Team Meat on Microsoft: “We Felt Very Confused and Taken Advantage Of”

Team Meat, the developers behind Super Meat Boy, went through a lot to get their game out the door and onto the 360 and PC. The game doesn’t really reflect the desperate rush and obstacles they surmounted, though–it’s a refined, polished, and expansive platformer. But Team Meat says the job wasn’t easy, and Microsoft didn’t make it any easier.

In the new issue of Game Developer Magazine, the pair that make up Team Meat, Edmund McMillen and Tommy Refenes, discuss the challenges they faced and the trouble that working with Microsoft caused them. It seems Microsoft wanted Super Meat Boy out two months ahead of schedule, in time for their Game Feast promotion, which would presumably get the game a ton of attention. “I would work and fix 100 bugs in a night and get it down to 50, then wake up the next morning and have 200 bugs to fix,” said McMillen about the crunch to get the game out.

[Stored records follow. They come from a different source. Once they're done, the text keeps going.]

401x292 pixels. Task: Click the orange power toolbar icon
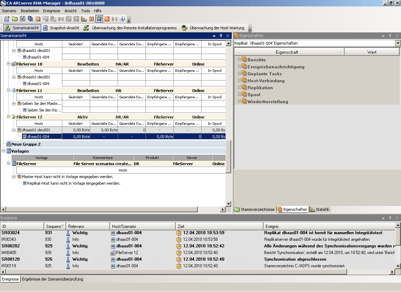coord(107,19)
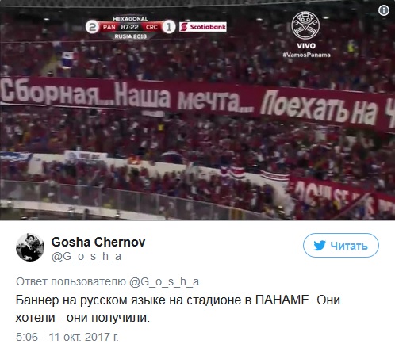Open the tweet timestamp 5:06 - 11 окт. 2017
The image size is (395, 344).
coord(67,337)
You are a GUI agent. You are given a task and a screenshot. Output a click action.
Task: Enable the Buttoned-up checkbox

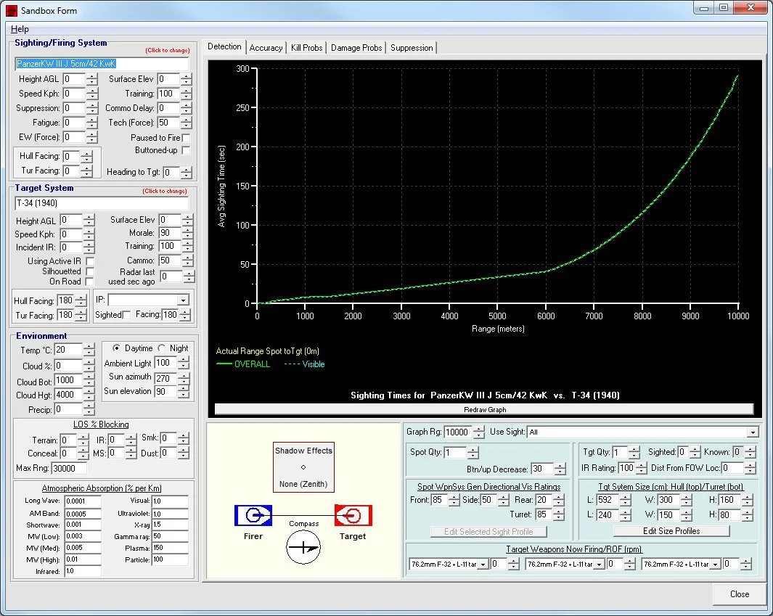coord(187,151)
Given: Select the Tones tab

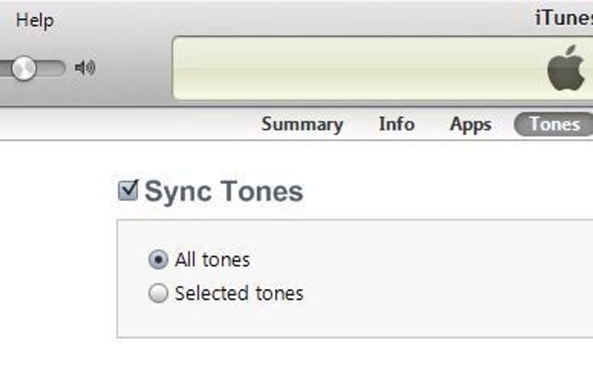Looking at the screenshot, I should 554,125.
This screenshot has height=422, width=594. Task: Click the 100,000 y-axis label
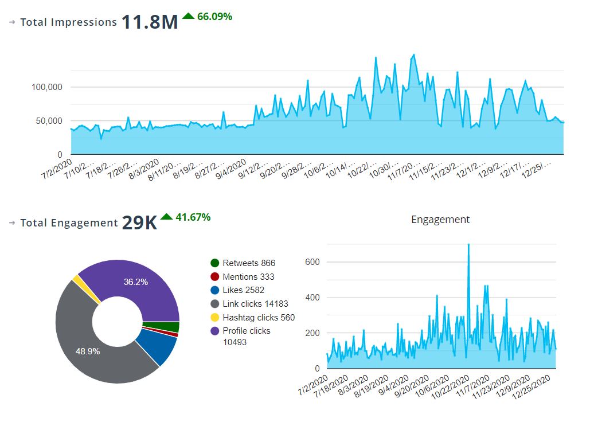pos(46,87)
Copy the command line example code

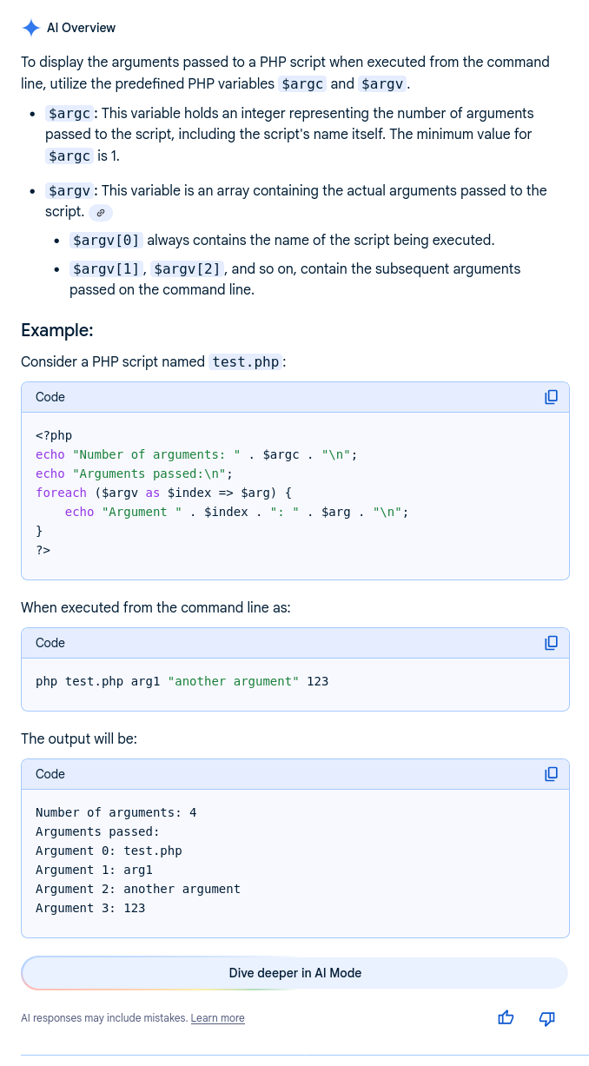point(551,643)
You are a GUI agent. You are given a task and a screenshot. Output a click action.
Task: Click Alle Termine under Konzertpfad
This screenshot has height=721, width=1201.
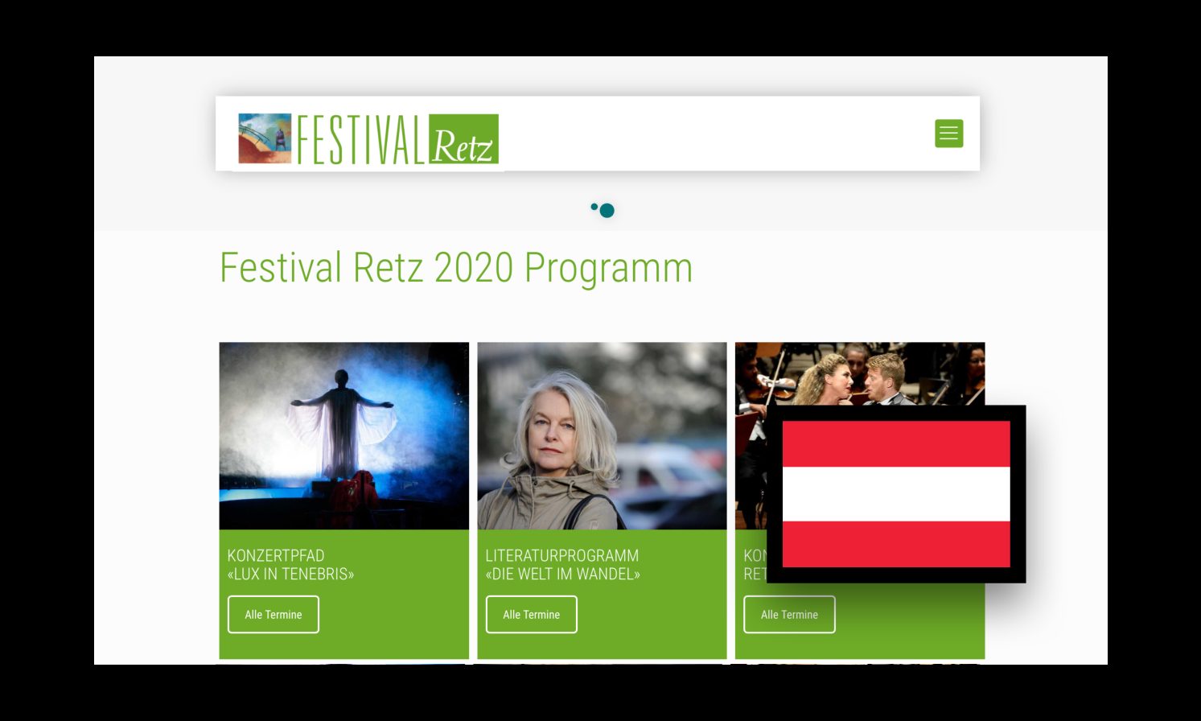(x=274, y=615)
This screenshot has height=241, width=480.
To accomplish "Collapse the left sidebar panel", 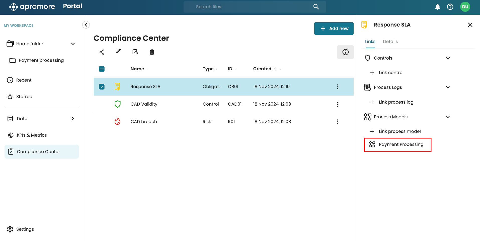I will click(86, 25).
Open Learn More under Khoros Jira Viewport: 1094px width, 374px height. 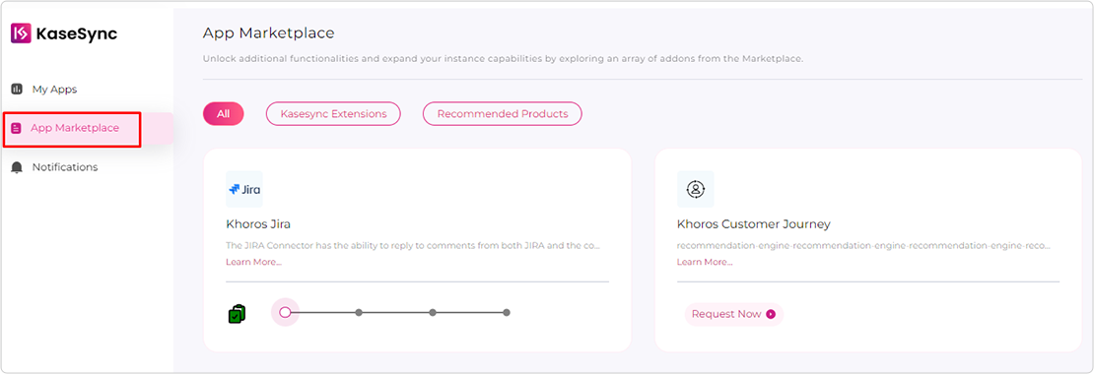tap(253, 262)
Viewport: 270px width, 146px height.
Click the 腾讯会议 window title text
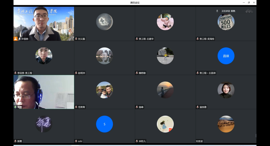click(x=135, y=3)
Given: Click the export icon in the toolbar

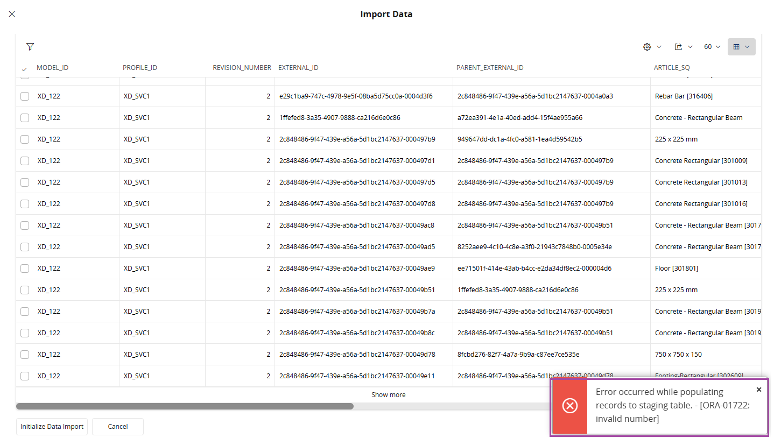Looking at the screenshot, I should [x=678, y=47].
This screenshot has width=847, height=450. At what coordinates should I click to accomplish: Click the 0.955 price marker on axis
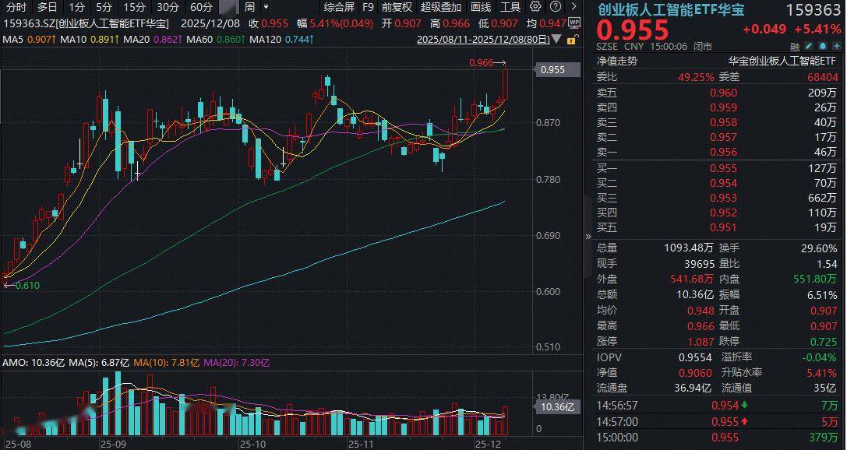coord(556,70)
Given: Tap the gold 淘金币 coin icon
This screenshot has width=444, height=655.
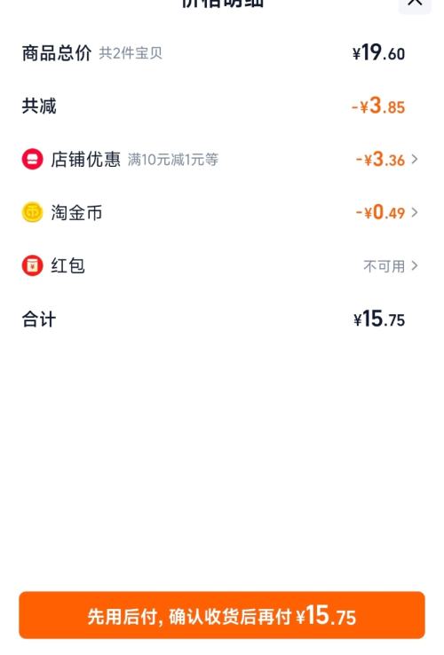Looking at the screenshot, I should pos(32,212).
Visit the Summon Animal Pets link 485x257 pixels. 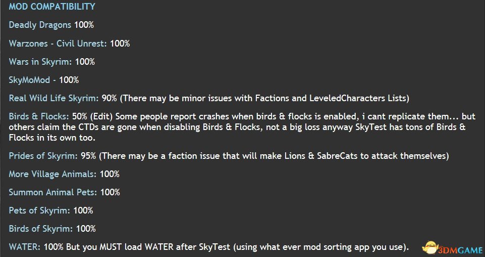[53, 192]
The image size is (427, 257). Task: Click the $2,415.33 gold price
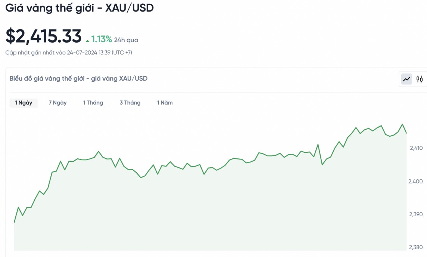pyautogui.click(x=43, y=36)
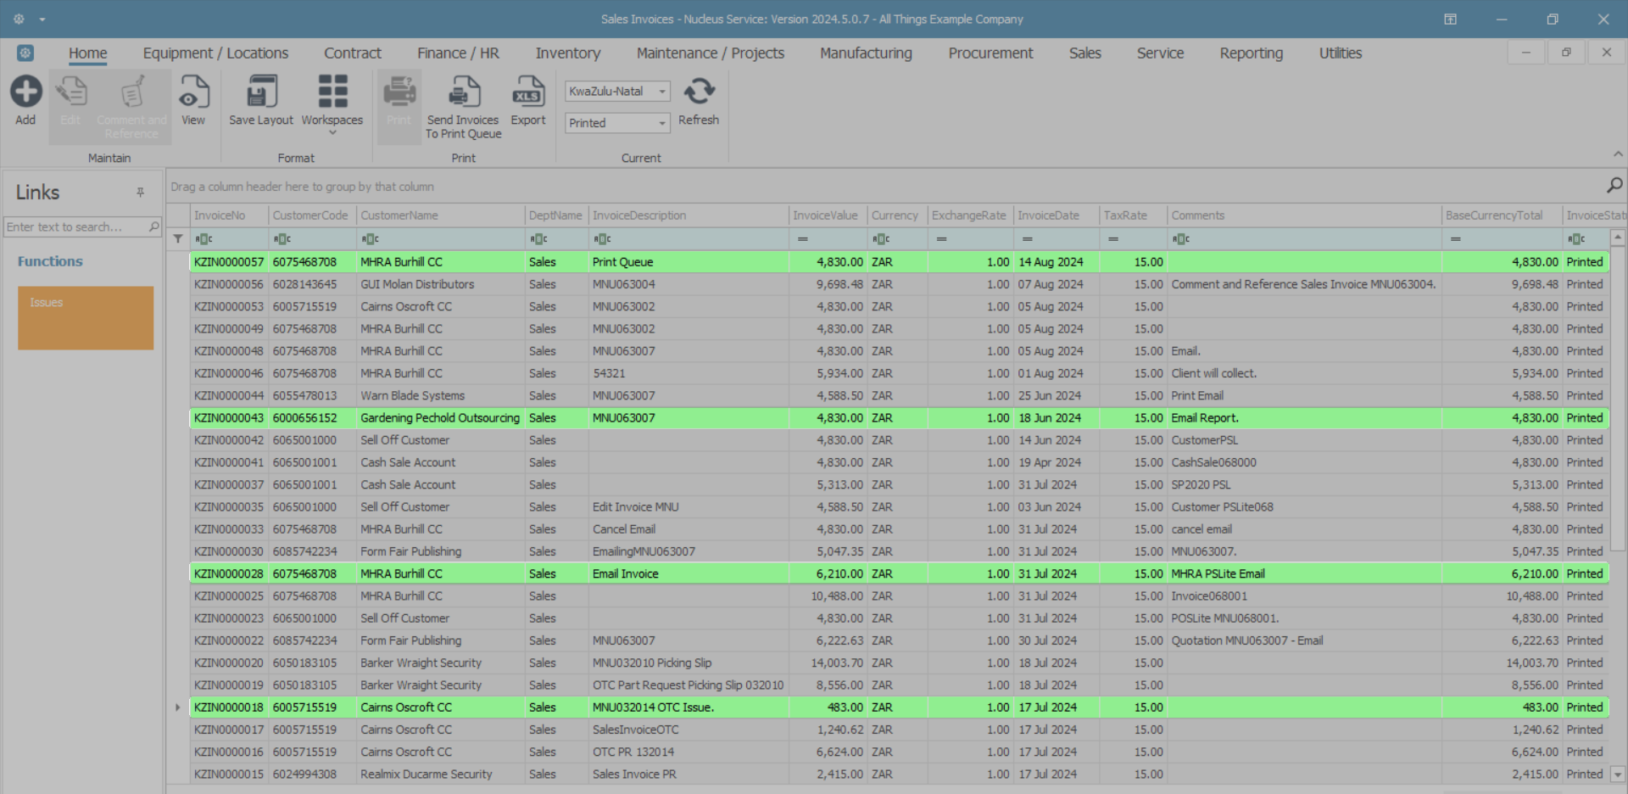Viewport: 1628px width, 794px height.
Task: Open the Printed status dropdown
Action: pyautogui.click(x=662, y=124)
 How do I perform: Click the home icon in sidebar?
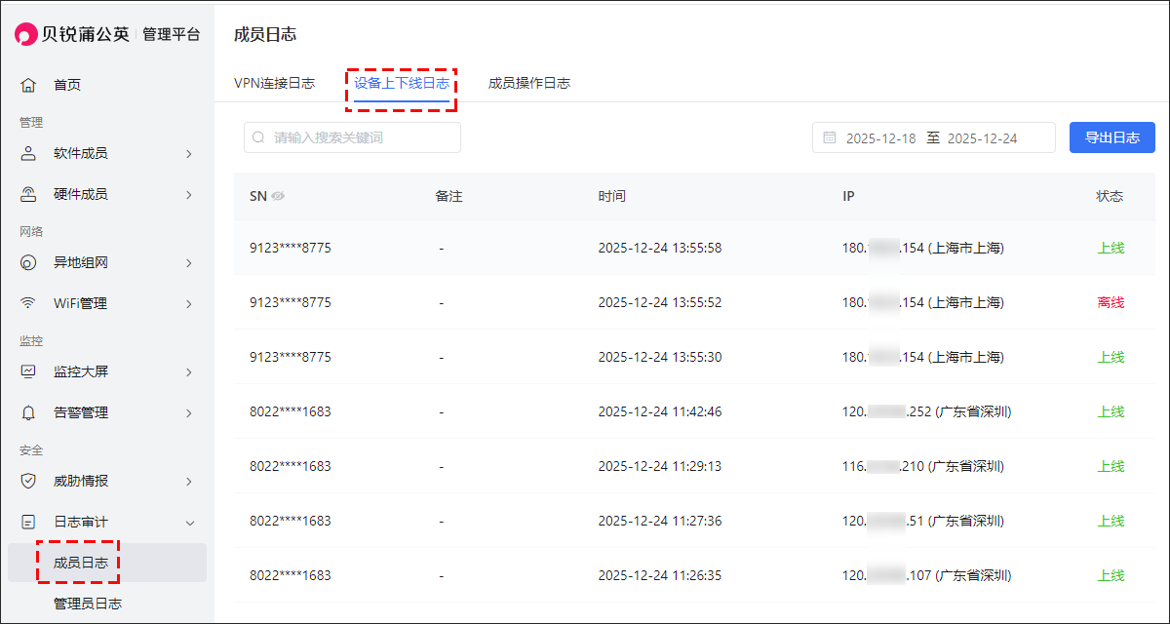point(28,85)
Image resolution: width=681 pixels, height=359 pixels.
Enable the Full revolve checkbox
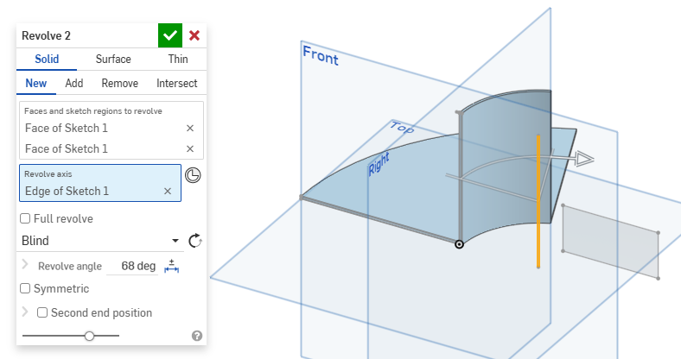pos(25,218)
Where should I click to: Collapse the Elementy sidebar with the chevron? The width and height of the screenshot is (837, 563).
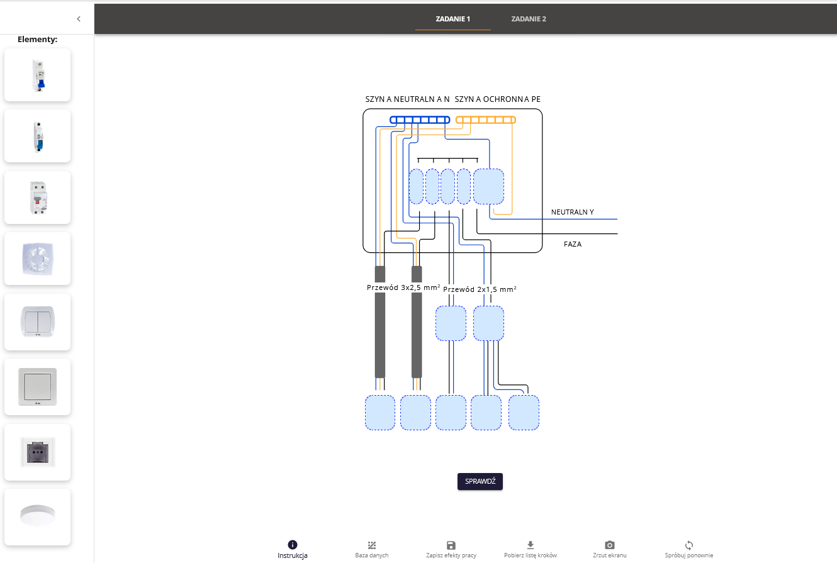[79, 19]
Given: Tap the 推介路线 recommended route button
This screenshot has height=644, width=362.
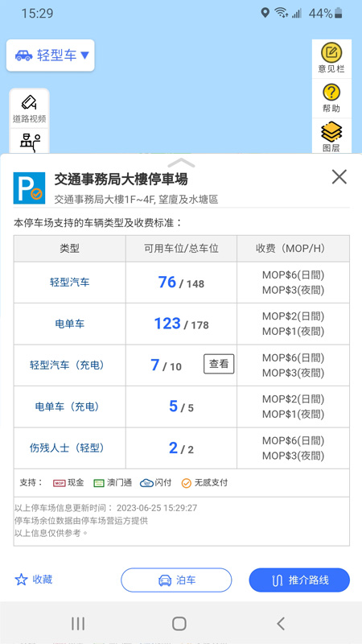Looking at the screenshot, I should click(x=299, y=580).
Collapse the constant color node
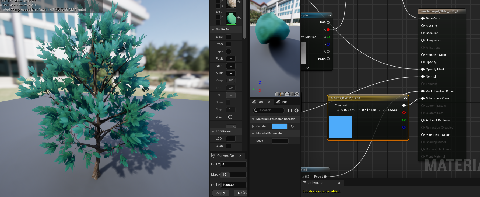The width and height of the screenshot is (480, 197). [405, 98]
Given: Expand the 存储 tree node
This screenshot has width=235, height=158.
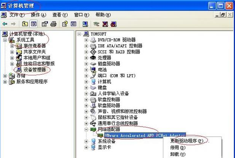Looking at the screenshot, I should (x=5, y=76).
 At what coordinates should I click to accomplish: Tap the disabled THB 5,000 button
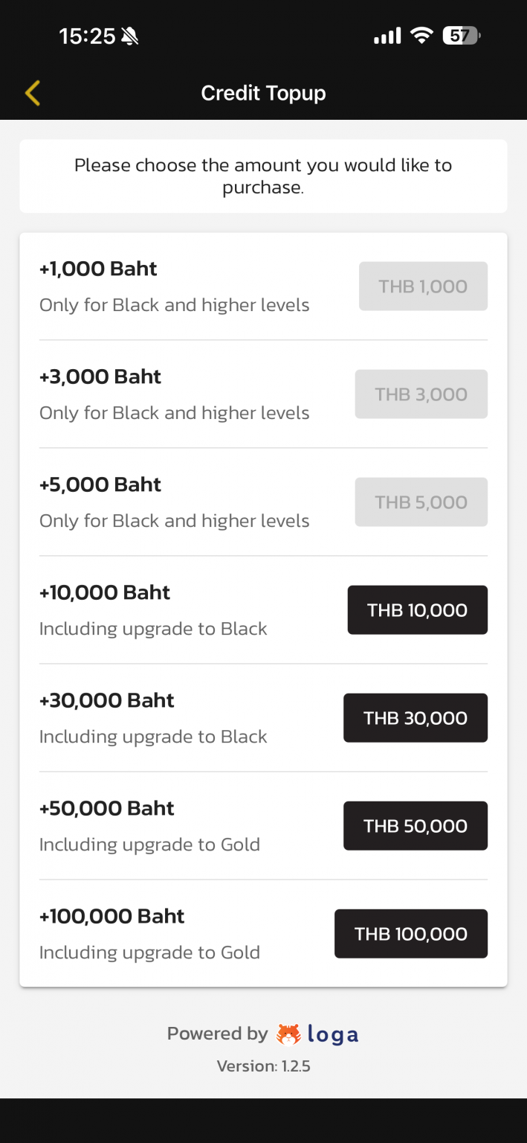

But while the rush didn’t harm the quality of the game, it ended up being a wasted effort. “The biggest mistake we made during SMB’s development was killing ourselves to get into a promotion we would gain basically nothing from,” said McMillen, who claims that Microsoft short-shafted them once they saw the game. “We were told our price was too high, our visuals too rough and simply not as eye catching and flashy as the other Game Feast games Comic Jumper and Hydrophobia. Our hearts sank when we were informed that we were projected to sell as much if not less than Hydrophobia, which would be the second-highest grossing game of the Feast in their minds.”

This story isn’t the first of its kind. Microsoft is developing a reputation for souring the development experience for indie devs. Just last week, the developers of Machinarium spoke of a “quite bad experience with Microsoft.” Before that, Introversion revealed they didn’t want to work with Microsoft again after the development of Darwinia+.

If Microsoft has any hope of bringing daring and fresh games to their marketplace, they might want to stop ruining their relationships with these smaller devs. They might also want to fire whoever said that Super Meat Boy wasn’t as eye-catching as Hydrophobia.

Joe Donato

Video games became an amazing, artful, interactive story-driven medium for me right around when I played Panzer Dragoon Saga on Sega Saturn. Ever since then, I've wanted to be a part of this industry. Somewhere along the line I, possibly foolishly, decided I'd rather write about them than actually make them. So here I am.